Aim –
List each line of the entries below that contains the word "Click".

---

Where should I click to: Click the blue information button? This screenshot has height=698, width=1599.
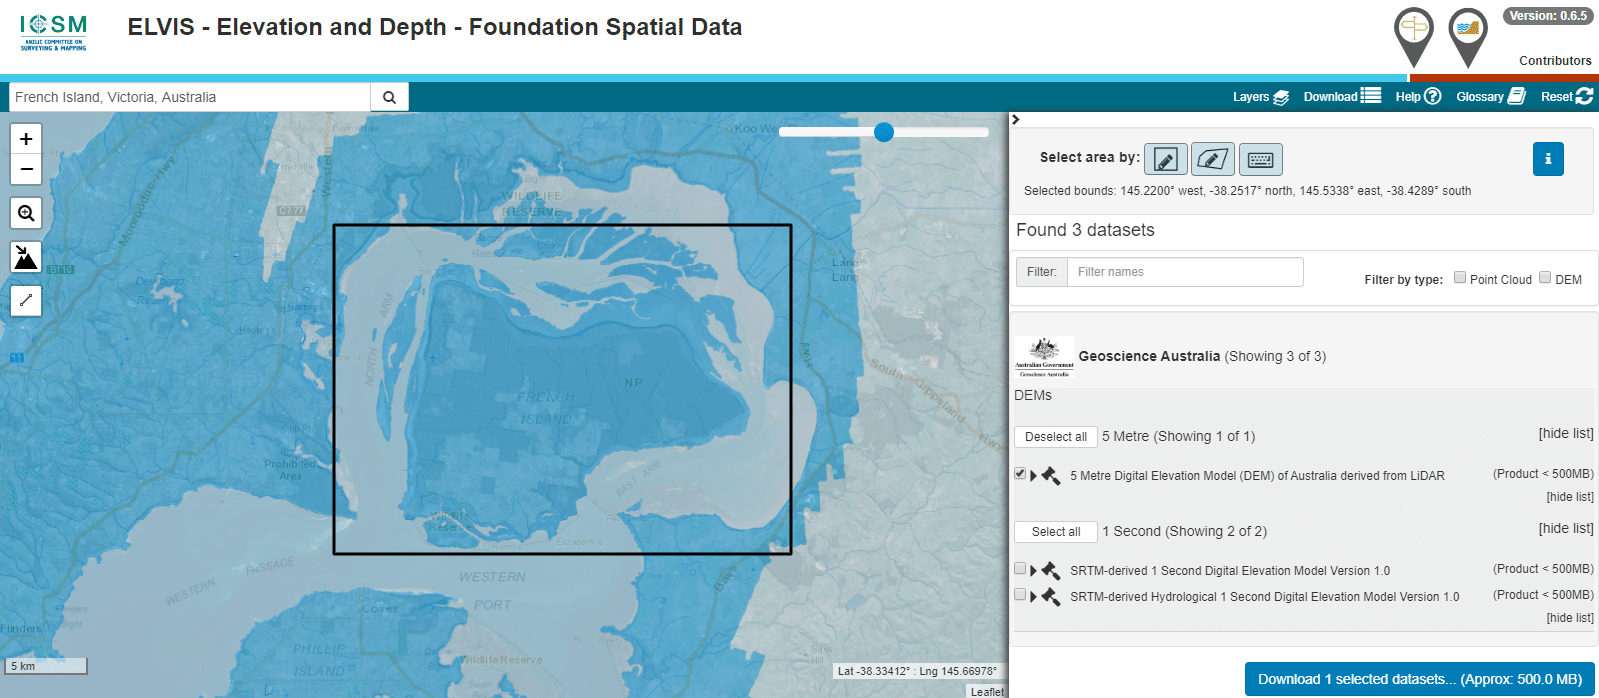point(1547,159)
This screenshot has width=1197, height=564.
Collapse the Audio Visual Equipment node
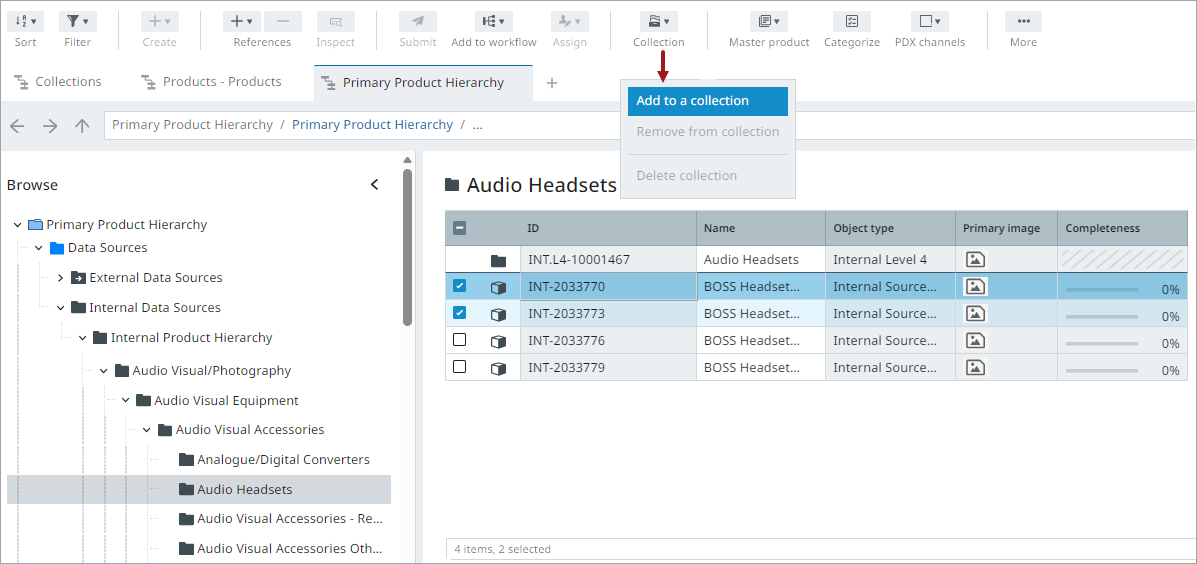[126, 401]
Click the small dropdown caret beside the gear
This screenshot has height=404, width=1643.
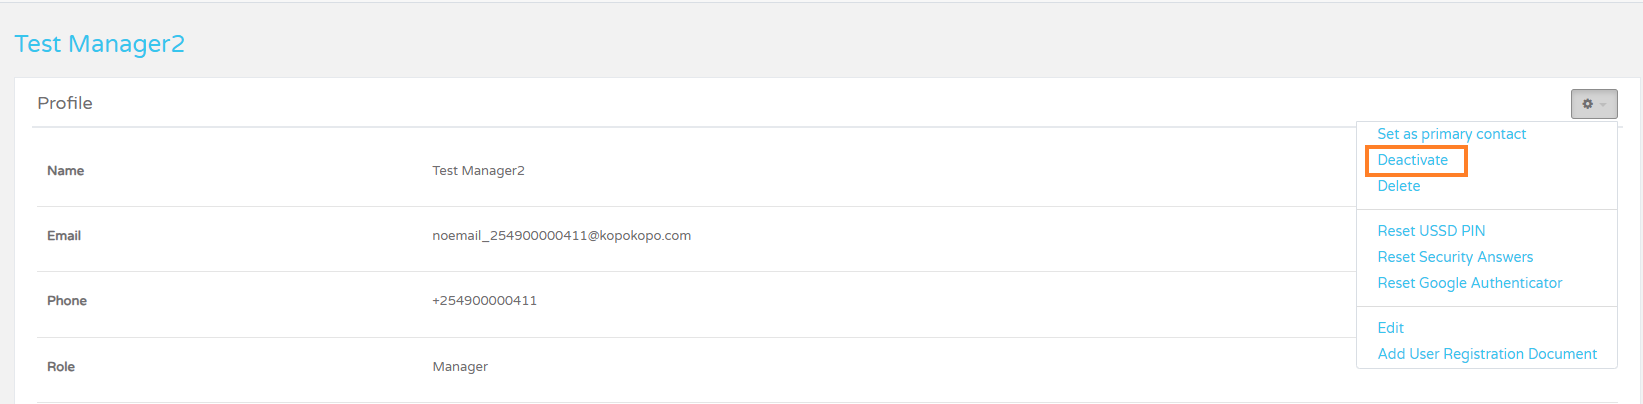coord(1602,104)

---

Solution below –
Where should I click to: Click the blue information button? This screenshot has height=698, width=1599.
Click the small dropdown caret beside the gear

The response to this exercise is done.